How many grams of oxygen are collected in a reaction where 245 mL of oxygen gas is collected over water at a temperature of 25 ^\circ {\rm C} and a total pressure of 688 torr
Look up vapor pressure of H2O at 25C and
subtract from 688 torr.
688 torr - vpH2O = pressure dry gas.
Then use PV = nRT and solve for n = number of mols oxygen. Don't forget P must be in atmospheres (torr dry gas/760) and T must be in kelvin. V must be in L.
Then n = grams O2/molar mass O2. Solve for grams.
To determine the number of grams of oxygen collected, we need to use the ideal gas law. The ideal gas law equation is:
PV = nRT
Where:
- P is the pressure of the gas (in atm)
- V is the volume of the gas (in liters)
- n is the number of moles of the gas
- R is the ideal gas constant (0.0821 L·atm/(mol·K))
- T is the temperature of the gas (in Kelvin)
First, we need to convert the given values to the appropriate units:
- The temperature is in degrees Celsius, so we need to convert it to Kelvin. We add 273.15 to the given temperature:
T = 25°C + 273.15 = 298.15 K
- The pressure is given in torr, and we need to convert it to atm.

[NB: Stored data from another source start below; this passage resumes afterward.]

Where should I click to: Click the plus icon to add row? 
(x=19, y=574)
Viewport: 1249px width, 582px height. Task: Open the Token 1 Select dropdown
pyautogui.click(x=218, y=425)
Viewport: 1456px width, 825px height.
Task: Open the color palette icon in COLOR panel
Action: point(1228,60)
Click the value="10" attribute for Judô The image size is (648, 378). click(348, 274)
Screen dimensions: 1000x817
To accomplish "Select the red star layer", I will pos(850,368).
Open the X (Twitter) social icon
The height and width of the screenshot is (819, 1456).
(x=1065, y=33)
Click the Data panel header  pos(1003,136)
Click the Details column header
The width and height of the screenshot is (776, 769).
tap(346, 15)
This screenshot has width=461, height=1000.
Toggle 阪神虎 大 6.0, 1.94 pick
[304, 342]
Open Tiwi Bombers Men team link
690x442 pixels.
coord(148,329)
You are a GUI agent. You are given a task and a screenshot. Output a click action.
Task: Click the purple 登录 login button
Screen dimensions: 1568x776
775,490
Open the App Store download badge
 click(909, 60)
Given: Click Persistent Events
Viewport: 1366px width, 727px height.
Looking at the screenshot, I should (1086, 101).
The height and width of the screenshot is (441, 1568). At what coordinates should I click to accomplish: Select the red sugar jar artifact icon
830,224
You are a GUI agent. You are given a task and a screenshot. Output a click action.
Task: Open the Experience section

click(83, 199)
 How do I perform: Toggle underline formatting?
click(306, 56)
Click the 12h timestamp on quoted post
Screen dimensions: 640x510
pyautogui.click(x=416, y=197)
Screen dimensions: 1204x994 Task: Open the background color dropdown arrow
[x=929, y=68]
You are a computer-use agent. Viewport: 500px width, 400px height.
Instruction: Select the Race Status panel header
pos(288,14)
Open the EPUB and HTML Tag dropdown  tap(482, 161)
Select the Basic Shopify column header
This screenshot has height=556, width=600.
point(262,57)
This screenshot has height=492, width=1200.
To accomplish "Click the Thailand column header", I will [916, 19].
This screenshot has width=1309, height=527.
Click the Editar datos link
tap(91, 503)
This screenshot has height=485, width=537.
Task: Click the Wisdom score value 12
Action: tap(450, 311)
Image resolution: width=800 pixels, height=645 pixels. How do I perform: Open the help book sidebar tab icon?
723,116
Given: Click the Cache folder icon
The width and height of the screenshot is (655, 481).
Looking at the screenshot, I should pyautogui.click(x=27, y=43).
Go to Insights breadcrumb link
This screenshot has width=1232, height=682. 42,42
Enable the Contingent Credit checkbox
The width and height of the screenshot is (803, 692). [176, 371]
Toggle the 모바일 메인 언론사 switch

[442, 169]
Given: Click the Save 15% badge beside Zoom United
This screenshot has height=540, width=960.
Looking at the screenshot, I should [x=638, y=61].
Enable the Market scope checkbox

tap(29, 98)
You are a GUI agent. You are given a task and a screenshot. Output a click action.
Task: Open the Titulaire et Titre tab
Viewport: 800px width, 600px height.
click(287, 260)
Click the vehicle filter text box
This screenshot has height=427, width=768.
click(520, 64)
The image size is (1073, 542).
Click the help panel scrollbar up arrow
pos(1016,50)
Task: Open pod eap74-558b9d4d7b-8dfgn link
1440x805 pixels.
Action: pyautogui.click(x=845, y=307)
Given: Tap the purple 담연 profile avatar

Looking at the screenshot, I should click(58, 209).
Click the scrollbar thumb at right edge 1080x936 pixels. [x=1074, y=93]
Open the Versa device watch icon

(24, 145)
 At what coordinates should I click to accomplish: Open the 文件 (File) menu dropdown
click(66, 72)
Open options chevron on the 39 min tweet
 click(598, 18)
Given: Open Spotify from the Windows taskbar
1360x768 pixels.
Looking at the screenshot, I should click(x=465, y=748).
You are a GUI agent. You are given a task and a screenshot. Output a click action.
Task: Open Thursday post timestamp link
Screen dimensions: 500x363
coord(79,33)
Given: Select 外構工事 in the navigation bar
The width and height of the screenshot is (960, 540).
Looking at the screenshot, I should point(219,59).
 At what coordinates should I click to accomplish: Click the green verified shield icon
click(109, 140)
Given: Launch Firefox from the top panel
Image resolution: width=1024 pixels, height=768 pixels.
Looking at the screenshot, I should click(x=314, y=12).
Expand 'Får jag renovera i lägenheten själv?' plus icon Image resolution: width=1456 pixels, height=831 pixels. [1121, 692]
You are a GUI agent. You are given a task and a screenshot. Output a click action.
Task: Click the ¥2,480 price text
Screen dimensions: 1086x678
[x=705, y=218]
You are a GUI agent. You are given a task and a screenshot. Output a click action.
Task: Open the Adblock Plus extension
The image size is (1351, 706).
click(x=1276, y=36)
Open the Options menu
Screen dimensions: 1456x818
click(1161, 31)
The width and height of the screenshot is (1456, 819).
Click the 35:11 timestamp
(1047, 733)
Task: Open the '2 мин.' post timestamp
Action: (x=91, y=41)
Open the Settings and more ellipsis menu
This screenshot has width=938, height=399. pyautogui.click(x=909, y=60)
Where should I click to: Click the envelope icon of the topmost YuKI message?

Since 1 atm = 760 torr, we divide the given pressure by 760:
P = 688 torr / 760 torr/atm = 0.905 atm
Now we can plug the values into the ideal gas law equation to calculate the number of moles (n) of the gas released:
PV = nRT
(0.905)(V) = n(0.0821)(298.15)
Since the volume is given as 245 mL, which is equivalent to 0.245 L, we can substitute the values:
(0.905)(0.245) = n(0.0821)(298.15)
Solving for n:
0.221725 = 24.460415n
n ≈ 0.00906 moles
To find the mass of oxygen collected, we need to use its molar mass. The molar mass of oxygen (O2) is approximately 32 g/mol.
Using the formula mass = moles × molar mass:
mass = 0.00906 moles × 32 g/mol
mass ≈ 0.2907 grams
Therefore, approximately 0.2907 grams of oxygen are collected in this reaction.